INPUT RECORDS:
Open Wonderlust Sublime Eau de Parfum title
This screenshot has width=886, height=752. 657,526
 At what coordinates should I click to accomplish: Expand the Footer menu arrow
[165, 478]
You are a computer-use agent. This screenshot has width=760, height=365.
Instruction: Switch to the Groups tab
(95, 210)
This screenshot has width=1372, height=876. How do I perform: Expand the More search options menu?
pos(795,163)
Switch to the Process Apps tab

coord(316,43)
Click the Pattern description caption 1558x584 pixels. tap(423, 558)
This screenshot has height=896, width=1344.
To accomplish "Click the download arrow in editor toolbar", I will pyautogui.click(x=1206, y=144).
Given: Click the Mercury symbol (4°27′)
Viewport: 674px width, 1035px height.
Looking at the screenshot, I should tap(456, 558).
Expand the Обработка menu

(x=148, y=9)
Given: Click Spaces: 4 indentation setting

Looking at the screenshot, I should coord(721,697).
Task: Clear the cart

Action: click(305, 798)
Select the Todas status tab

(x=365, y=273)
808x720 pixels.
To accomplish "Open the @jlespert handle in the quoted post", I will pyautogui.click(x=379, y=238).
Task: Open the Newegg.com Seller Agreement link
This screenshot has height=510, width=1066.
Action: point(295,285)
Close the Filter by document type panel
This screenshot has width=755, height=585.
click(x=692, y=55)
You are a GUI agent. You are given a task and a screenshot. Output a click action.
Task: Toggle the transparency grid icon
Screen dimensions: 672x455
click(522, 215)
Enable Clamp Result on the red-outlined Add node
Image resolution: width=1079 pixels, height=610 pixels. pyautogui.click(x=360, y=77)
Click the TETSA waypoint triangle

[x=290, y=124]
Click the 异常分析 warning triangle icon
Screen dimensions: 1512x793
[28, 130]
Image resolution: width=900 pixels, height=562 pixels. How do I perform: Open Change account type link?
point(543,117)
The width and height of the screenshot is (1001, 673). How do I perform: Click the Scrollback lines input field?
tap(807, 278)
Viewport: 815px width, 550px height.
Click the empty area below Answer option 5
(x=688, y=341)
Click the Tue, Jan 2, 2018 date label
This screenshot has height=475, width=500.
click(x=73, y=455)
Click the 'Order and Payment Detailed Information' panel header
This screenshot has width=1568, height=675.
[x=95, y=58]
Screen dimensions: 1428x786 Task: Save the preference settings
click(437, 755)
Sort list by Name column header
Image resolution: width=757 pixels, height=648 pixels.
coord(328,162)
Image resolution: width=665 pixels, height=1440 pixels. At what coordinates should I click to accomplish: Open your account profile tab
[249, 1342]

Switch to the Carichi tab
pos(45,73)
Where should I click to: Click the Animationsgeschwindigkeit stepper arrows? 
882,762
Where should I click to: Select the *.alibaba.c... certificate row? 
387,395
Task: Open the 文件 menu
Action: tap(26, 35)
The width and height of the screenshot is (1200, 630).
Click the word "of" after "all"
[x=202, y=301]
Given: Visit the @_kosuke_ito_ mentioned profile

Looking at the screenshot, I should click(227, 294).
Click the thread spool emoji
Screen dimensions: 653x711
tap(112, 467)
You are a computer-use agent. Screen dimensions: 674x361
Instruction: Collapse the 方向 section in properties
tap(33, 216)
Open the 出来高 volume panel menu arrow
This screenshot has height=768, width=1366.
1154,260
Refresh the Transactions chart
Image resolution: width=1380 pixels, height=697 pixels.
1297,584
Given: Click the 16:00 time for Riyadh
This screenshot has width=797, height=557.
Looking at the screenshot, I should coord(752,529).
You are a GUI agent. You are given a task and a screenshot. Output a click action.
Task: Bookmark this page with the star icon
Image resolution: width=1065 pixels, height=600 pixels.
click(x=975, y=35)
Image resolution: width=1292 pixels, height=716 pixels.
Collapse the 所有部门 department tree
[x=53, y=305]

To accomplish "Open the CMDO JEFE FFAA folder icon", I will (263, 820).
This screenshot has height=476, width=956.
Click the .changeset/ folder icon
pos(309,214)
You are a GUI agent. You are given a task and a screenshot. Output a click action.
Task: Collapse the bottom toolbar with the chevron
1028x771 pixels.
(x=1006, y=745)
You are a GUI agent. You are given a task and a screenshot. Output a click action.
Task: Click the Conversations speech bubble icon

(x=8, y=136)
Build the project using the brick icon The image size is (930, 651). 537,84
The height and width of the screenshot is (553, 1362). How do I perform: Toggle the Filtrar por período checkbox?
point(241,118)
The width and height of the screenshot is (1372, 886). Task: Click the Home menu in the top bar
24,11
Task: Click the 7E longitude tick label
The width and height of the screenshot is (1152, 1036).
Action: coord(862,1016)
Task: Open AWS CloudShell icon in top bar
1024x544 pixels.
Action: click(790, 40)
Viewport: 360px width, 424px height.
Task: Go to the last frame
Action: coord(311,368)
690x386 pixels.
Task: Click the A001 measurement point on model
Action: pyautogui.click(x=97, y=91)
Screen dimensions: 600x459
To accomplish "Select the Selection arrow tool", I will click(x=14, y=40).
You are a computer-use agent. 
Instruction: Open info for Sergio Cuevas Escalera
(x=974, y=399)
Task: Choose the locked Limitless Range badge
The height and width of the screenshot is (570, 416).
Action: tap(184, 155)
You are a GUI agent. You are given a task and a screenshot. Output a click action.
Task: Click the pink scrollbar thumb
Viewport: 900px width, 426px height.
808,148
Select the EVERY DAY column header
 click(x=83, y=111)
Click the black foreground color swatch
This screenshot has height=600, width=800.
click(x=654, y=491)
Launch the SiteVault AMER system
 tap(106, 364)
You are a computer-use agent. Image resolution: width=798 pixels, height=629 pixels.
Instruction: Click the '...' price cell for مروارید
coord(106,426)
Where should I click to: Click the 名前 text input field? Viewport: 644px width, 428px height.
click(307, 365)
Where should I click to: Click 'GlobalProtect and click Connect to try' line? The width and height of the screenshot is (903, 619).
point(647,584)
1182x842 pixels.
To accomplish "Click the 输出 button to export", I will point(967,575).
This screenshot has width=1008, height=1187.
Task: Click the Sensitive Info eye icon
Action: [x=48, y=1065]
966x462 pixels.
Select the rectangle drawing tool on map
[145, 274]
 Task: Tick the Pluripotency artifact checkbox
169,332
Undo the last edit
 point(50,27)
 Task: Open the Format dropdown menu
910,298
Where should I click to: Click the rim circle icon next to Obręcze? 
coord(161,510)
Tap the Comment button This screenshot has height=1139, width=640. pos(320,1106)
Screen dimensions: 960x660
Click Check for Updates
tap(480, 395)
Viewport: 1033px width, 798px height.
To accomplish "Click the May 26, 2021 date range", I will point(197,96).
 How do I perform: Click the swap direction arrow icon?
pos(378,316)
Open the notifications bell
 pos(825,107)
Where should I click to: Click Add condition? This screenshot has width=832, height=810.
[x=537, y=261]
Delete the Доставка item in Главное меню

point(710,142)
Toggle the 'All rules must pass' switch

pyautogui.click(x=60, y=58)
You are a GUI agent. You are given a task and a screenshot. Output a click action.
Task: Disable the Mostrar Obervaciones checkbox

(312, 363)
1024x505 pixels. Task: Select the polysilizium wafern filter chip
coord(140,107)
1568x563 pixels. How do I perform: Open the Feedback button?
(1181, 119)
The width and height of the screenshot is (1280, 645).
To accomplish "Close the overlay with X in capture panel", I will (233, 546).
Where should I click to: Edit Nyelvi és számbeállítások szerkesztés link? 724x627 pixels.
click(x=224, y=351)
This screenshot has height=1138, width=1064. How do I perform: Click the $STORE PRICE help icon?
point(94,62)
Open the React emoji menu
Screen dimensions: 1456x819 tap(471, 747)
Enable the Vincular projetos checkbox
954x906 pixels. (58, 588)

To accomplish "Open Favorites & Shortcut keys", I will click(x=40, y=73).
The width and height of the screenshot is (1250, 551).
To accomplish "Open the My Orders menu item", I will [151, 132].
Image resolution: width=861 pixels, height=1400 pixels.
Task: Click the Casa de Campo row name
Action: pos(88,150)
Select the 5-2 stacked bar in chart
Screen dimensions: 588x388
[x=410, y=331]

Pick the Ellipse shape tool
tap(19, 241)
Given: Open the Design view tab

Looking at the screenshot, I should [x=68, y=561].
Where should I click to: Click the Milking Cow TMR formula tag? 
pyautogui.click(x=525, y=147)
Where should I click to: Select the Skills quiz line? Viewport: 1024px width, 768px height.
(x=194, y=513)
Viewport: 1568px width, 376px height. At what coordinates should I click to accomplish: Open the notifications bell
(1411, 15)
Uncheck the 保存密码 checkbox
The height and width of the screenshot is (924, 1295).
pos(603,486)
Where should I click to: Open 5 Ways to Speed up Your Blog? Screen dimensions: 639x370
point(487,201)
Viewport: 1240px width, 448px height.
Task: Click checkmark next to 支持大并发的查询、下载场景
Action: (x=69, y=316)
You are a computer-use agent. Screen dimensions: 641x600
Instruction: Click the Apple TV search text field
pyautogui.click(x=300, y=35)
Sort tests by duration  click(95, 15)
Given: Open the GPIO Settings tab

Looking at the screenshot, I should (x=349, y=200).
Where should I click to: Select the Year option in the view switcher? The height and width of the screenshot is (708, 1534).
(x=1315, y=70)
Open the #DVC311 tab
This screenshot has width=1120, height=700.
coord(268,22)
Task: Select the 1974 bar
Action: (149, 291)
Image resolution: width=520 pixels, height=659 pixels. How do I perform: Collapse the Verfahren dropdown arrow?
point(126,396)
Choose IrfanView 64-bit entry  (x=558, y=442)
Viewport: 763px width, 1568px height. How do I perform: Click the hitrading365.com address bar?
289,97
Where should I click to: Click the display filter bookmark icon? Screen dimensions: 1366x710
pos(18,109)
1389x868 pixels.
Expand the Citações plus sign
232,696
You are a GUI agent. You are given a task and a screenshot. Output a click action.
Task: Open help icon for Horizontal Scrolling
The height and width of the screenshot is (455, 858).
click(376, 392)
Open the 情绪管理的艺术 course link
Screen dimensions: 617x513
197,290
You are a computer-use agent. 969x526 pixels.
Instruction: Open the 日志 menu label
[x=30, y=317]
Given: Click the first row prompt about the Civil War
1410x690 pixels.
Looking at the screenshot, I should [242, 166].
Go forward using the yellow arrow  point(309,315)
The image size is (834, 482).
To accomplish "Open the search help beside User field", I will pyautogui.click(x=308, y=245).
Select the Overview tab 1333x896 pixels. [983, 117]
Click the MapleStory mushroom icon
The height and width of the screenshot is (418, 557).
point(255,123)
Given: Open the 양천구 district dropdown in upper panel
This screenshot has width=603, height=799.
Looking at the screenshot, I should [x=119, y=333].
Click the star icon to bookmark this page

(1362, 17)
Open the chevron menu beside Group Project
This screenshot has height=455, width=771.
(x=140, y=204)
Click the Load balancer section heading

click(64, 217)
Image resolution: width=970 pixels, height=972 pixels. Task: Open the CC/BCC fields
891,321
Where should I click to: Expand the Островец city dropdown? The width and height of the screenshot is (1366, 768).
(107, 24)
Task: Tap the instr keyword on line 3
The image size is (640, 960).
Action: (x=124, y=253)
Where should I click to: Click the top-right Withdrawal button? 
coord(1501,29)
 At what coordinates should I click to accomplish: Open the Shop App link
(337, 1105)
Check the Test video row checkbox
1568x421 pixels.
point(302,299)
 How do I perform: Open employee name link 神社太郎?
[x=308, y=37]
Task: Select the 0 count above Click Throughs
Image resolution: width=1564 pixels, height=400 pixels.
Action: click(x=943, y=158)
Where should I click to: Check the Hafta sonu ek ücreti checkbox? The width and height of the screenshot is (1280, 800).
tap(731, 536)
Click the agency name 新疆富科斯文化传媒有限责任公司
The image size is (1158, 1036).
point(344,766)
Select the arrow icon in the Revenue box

THE PROBLEM:
Locate the line with "Where should I click to: Check" in the entries above; extract it and every line after it, verbatim.

EXERCISE RESPONSE:
Where should I click to: Check the Hafta sonu ek ücreti checkbox? The width and height of the screenshot is (1280, 800).
tap(731, 536)
Click the agency name 新疆富科斯文化传媒有限责任公司
The image size is (1158, 1036).
point(344,766)
Select the arrow icon in the Revenue box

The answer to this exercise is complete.